Among the records below, find the line with "Screen dimensions: 870x589" and the line with "This screenshot has width=800, height=500.". Set down both and every line between, exactly and with no pictures, but nothing else.
-=-=-
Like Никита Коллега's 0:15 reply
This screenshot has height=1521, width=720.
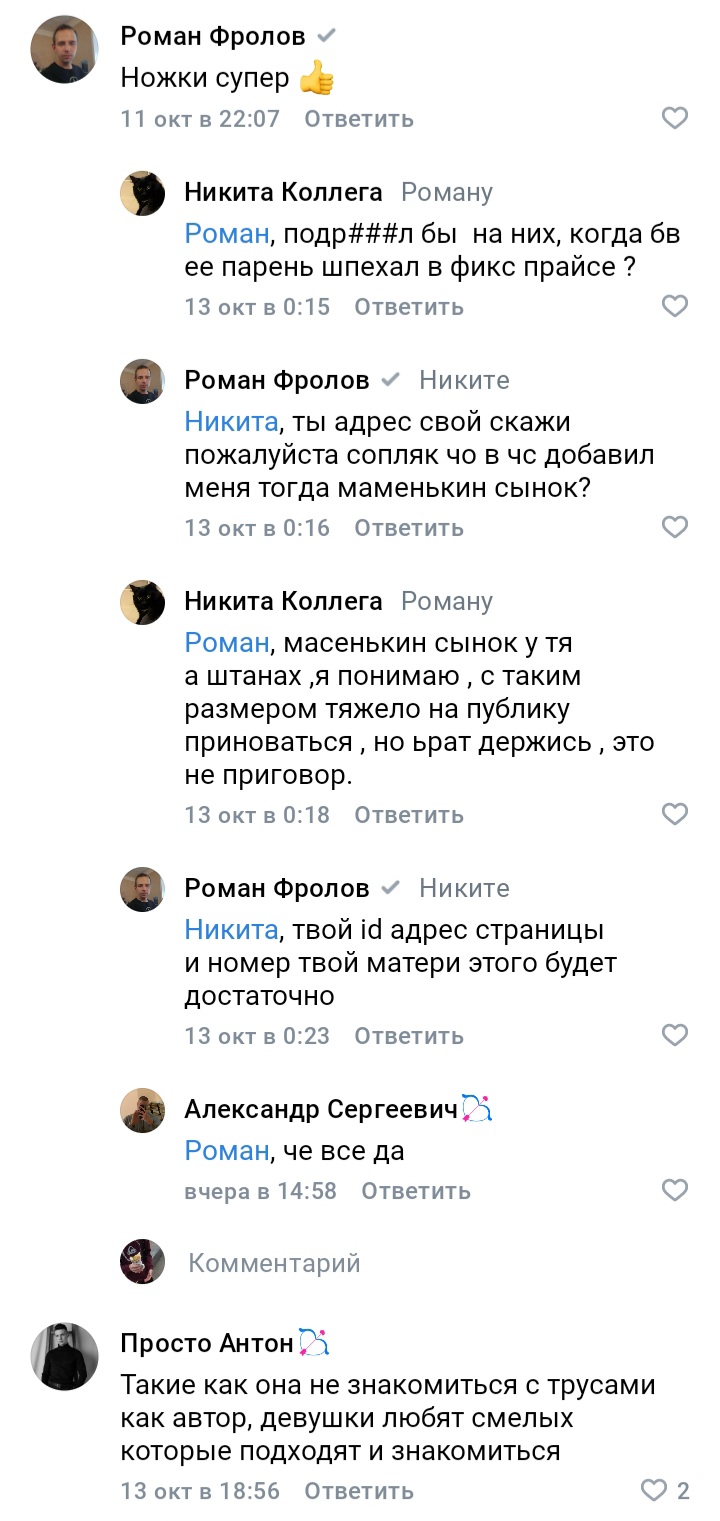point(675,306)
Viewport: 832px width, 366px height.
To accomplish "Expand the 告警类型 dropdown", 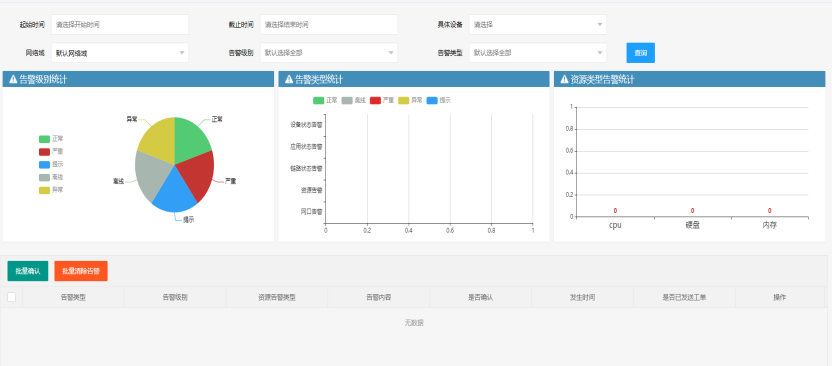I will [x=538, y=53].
-=-=-
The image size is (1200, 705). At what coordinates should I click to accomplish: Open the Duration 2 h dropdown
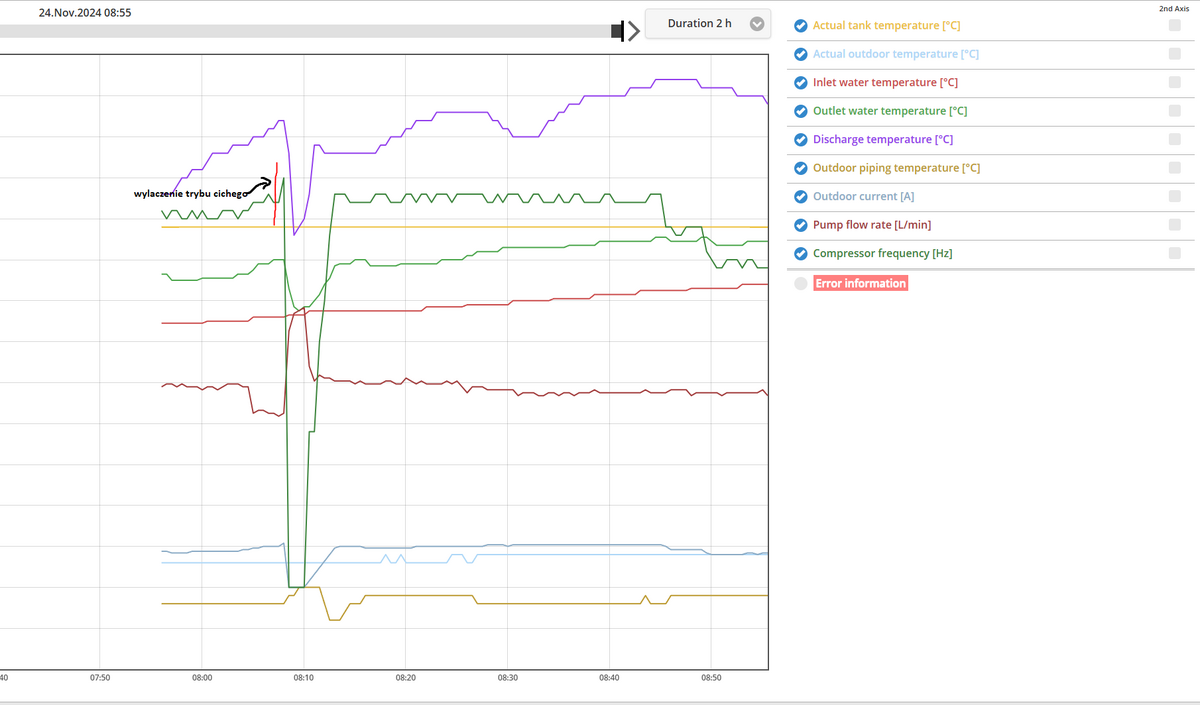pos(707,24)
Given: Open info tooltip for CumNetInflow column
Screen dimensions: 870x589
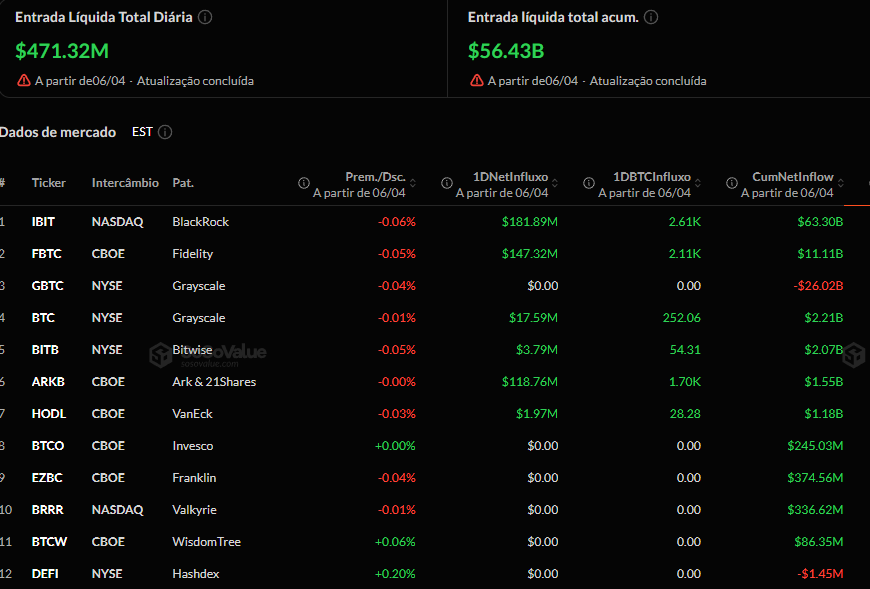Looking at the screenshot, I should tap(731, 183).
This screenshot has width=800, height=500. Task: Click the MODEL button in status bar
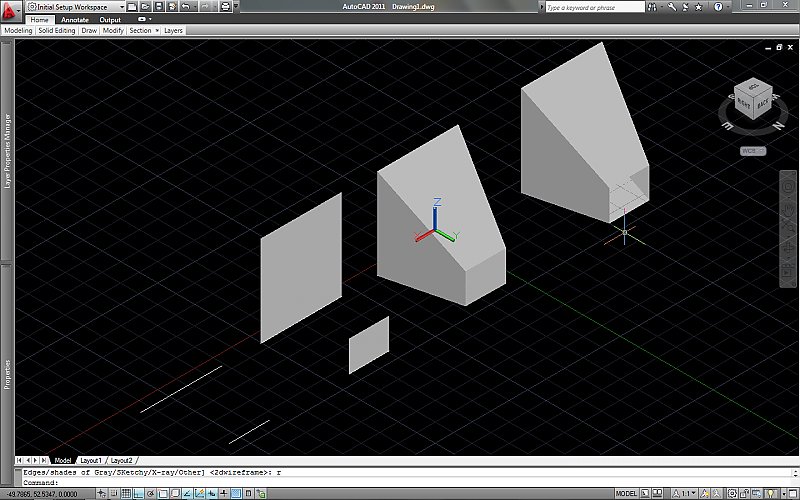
-=-=-
Task solution ->
Screen dimensions: 870x589
Looking at the screenshot, I should tap(731, 183).
This screenshot has width=800, height=500. Task: Click the MODEL button in status bar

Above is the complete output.